The last act is set in Angkor Wat. Leung, probably there as a journalist, takes in the old temple, then finds a hole in the wall, whispers to it for a moment, then plugs the hole with mud and grass. The End.
This is certainly a story of living with infidelity, lonbeliness, and unrealized love. Leung and Cheung are beautiful people, and Cheung in particular wears fabulous 1960s style cheongam gowns, always super-fashionable. The subtext is that although they are beautiful and deserve love, they are too timid and maybe convention-bound to take what they need.
But it is also a Wong Kar Wai film - a film of surfaces, lights, volumes. He often films only the feet or torsos of the actors, or the backs of their heads. We never see the faces of the unfaithful spouses, for instance. The faces we do see are Cheung and Leung, sometimes in a two-shot that looks like a Roxy Music album cover. The spaces they occupy are always tight - we never see a vista or city-scape, just rooms, hallways, offices and one narrow street. I was amazed that this was shot mainly on locations, not small sets.
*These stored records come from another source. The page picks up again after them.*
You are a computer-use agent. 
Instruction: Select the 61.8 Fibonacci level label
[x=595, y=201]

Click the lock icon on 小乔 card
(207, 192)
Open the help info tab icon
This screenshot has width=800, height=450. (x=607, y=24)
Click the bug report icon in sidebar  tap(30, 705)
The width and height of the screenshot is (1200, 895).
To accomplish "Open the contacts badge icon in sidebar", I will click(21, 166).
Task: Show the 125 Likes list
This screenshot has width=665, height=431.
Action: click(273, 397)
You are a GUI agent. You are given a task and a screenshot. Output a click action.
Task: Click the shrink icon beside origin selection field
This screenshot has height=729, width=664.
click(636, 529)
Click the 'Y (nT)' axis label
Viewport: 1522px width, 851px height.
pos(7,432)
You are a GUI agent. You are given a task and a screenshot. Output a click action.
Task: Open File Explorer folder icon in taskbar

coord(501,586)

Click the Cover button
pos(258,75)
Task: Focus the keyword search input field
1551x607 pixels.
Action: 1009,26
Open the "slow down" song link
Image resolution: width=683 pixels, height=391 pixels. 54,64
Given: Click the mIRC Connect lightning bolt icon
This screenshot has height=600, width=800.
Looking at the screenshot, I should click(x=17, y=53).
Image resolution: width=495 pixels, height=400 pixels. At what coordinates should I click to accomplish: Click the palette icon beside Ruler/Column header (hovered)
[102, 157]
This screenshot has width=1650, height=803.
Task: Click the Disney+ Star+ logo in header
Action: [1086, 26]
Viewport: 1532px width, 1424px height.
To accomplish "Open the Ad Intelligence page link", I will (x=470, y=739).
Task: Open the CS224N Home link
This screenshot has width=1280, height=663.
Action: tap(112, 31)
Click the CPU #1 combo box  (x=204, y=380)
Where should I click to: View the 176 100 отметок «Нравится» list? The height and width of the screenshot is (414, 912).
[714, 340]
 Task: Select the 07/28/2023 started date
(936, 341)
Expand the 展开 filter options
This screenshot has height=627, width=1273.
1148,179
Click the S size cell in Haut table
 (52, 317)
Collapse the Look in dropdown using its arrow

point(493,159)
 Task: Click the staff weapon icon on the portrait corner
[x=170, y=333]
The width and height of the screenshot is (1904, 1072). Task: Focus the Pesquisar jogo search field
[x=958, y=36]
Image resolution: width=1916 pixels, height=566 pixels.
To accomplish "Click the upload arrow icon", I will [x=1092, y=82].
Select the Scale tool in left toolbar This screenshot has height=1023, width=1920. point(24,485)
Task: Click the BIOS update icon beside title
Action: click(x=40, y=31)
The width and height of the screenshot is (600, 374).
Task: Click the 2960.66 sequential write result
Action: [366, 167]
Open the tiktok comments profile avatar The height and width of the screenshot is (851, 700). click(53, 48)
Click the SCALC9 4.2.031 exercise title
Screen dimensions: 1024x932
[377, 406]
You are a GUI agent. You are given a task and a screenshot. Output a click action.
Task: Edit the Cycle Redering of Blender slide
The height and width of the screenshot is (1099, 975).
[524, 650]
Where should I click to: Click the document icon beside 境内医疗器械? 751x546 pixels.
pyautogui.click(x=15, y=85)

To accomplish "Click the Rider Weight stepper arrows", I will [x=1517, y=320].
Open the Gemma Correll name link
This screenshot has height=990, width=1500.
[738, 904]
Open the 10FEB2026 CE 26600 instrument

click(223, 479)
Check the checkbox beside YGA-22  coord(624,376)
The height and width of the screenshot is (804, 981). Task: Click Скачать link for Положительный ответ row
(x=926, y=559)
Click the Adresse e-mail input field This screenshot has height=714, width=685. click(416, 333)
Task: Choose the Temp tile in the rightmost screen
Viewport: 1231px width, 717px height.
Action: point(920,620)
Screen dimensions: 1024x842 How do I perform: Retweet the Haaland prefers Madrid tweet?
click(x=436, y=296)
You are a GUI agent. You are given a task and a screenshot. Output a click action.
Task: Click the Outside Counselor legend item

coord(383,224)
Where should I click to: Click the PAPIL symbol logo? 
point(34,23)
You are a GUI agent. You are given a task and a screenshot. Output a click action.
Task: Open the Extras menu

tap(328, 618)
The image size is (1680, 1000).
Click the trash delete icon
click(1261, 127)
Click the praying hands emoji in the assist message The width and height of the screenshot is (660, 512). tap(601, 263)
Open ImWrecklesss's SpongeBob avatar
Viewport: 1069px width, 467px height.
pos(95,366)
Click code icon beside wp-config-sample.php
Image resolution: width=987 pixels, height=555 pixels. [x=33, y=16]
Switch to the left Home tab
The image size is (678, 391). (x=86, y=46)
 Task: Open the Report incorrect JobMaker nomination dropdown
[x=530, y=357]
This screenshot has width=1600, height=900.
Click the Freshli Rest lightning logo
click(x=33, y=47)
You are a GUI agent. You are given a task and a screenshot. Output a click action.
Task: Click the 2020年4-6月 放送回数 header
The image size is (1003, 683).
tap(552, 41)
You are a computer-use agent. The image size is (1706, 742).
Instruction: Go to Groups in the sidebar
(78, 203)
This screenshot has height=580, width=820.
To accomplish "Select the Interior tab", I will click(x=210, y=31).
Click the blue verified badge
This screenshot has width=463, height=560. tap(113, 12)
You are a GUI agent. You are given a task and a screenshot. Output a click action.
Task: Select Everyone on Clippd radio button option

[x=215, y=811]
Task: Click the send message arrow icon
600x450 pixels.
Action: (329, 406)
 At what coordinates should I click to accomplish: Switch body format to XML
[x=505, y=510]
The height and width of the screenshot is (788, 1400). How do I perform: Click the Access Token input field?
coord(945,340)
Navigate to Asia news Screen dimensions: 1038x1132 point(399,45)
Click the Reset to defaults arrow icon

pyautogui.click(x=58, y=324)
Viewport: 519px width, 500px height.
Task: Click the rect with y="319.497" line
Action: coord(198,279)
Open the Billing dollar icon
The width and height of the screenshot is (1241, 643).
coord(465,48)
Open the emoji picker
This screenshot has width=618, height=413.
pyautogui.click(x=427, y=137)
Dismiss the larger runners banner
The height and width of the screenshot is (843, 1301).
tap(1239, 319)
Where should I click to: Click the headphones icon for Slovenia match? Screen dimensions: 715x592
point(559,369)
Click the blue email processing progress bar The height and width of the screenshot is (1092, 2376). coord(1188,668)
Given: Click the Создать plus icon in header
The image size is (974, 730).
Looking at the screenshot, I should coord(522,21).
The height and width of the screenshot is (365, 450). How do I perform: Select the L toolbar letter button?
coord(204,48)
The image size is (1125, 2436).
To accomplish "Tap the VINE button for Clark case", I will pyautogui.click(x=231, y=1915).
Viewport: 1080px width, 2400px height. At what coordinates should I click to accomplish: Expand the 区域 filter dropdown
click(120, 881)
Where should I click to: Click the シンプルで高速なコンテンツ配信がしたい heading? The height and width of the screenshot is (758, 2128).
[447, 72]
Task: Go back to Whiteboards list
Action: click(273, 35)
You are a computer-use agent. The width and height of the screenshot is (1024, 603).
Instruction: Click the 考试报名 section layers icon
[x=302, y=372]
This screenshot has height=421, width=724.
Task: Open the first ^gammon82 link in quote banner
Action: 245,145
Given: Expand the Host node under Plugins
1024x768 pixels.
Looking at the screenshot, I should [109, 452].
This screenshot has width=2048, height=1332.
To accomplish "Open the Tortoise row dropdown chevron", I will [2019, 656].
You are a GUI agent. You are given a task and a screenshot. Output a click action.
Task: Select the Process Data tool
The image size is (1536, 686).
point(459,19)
So as a melodrama, it was interesting, if a little frustrating to see these beautiful people in a trap they made themselves. As pure abstract cinema, it was fascinating. But I must admit, I mainly watched because I want to see Wong Kar Wai's 2047, a sequel-in-spirit with some sci-fi elements.
In conclusion, they never used the song "In the Mood for Love" in the soundtrack. But there is a lot of Nat King Cole singing in Spanish.